→ Problem requirements
Only one stretch of the data below is wanted: the lines from the one with "Given: Click the Current limit help icon" through the one with "Given: Click the green", repeated exactly.

▬▬▬▬▬▬▬▬▬▬

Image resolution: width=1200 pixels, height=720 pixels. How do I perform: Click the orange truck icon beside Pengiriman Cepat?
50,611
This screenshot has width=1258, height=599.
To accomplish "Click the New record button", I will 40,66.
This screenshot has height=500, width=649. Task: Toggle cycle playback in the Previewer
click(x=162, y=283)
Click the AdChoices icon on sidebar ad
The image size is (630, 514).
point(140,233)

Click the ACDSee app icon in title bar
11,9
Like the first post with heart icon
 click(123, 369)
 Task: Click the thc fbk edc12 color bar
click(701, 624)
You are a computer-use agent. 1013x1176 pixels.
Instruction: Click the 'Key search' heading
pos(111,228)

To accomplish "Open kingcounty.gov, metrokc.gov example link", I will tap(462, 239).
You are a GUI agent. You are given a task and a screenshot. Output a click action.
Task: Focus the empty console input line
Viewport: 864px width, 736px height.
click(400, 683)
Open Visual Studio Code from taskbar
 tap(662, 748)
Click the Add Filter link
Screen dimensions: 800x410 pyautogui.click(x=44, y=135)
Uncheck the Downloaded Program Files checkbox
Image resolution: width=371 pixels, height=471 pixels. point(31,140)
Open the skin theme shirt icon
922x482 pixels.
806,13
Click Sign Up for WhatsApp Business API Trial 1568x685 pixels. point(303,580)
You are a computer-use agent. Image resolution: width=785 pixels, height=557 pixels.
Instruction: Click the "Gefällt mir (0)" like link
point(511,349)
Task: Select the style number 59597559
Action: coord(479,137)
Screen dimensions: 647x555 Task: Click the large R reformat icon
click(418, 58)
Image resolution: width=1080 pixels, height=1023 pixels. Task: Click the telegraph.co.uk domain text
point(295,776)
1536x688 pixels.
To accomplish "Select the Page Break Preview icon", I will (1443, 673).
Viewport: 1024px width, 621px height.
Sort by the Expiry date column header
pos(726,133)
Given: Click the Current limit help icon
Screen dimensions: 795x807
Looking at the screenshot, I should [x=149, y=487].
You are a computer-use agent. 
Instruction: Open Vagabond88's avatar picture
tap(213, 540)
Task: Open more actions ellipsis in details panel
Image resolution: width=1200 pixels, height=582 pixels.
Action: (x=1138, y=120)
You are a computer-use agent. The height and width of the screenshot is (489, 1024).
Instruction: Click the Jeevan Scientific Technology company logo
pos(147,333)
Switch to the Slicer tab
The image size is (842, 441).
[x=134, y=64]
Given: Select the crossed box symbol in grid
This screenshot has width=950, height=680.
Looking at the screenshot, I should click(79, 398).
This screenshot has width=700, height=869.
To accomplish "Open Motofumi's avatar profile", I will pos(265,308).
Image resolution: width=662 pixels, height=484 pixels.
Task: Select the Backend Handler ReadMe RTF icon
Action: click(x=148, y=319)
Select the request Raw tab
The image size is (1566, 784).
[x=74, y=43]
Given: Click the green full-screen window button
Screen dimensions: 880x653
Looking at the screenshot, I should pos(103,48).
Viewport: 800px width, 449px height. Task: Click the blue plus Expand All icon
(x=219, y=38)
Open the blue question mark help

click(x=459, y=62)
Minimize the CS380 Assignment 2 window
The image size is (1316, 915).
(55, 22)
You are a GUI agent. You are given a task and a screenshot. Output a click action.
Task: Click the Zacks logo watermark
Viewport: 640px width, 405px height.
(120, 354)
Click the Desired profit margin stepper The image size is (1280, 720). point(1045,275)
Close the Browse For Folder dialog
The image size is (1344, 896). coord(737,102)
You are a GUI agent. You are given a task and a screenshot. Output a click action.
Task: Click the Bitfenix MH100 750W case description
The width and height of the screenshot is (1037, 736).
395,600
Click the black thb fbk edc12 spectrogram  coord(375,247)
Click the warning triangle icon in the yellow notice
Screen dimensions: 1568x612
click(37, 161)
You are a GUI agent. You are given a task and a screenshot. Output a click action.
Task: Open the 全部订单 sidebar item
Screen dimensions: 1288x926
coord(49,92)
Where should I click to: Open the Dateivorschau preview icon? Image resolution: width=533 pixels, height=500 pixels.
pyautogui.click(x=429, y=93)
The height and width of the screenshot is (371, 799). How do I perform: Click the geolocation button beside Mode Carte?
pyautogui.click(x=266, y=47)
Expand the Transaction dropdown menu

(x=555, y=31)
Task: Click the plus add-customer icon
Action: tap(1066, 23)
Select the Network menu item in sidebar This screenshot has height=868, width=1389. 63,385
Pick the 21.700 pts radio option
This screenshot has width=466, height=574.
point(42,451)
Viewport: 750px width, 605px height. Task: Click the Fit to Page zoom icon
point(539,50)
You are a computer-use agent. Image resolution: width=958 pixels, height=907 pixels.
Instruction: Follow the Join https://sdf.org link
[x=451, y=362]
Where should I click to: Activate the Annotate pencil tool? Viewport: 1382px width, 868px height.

▬▬▬▬▬▬▬▬▬▬

→ Result for this exercise
Given: Click the Current limit help icon
Screen dimensions: 795x807
Looking at the screenshot, I should [x=149, y=487].
You are a computer-use agent. 
Instruction: Open Vagabond88's avatar picture
tap(213, 540)
Task: Open more actions ellipsis in details panel
Image resolution: width=1200 pixels, height=582 pixels.
Action: (x=1138, y=120)
You are a computer-use agent. The height and width of the screenshot is (489, 1024).
Instruction: Click the Jeevan Scientific Technology company logo
pos(147,333)
Switch to the Slicer tab
The image size is (842, 441).
[x=134, y=64]
Given: Select the crossed box symbol in grid
This screenshot has width=950, height=680.
Looking at the screenshot, I should click(79, 398).
This screenshot has width=700, height=869.
To accomplish "Open Motofumi's avatar profile", I will pos(265,308).
Image resolution: width=662 pixels, height=484 pixels.
Task: Select the Backend Handler ReadMe RTF icon
Action: click(x=148, y=319)
Select the request Raw tab
The image size is (1566, 784).
[x=74, y=43]
Given: Click the green full-screen window button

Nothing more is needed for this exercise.